::: The records
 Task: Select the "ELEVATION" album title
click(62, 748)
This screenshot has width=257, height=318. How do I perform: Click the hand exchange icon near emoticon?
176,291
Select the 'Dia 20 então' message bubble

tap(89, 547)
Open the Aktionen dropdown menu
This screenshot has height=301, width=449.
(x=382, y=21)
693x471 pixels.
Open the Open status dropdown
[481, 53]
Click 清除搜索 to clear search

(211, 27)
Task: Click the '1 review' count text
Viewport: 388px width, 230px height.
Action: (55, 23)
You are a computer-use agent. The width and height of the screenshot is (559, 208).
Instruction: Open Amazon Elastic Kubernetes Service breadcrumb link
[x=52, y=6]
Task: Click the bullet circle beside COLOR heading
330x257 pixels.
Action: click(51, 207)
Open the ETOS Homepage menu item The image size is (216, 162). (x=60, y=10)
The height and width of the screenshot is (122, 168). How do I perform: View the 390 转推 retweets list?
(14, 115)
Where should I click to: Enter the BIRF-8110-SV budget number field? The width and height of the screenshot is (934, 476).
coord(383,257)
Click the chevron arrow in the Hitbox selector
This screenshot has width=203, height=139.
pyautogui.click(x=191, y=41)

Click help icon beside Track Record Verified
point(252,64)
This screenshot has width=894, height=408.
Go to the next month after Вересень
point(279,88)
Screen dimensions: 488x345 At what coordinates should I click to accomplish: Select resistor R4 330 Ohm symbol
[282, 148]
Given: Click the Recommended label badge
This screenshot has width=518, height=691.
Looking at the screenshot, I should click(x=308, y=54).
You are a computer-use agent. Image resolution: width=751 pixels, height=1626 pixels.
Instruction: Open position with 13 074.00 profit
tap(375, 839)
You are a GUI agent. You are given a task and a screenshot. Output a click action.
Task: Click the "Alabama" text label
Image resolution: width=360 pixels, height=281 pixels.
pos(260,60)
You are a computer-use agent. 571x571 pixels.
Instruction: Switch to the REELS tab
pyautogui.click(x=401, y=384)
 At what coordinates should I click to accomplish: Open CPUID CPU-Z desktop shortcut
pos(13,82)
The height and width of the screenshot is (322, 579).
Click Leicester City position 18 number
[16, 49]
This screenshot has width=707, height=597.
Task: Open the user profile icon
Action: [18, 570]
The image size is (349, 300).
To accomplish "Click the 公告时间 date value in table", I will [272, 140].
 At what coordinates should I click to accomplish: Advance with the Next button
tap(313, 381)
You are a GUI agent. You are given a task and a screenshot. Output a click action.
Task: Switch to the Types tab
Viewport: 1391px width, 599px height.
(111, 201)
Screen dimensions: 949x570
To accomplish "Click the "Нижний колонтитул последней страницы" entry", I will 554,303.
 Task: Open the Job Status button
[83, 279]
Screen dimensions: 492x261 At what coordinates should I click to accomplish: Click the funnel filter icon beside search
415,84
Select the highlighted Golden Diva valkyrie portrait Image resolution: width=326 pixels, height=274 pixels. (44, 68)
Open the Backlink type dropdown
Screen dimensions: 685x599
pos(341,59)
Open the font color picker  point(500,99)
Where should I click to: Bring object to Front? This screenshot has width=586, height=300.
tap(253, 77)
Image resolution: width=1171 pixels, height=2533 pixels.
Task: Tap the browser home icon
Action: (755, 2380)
::::::
*How to complete this task*. Show every line of the records above that contains the word "text".

*Output*.
Task: Click the '1 review' count text
Task: Click the "Alabama" text label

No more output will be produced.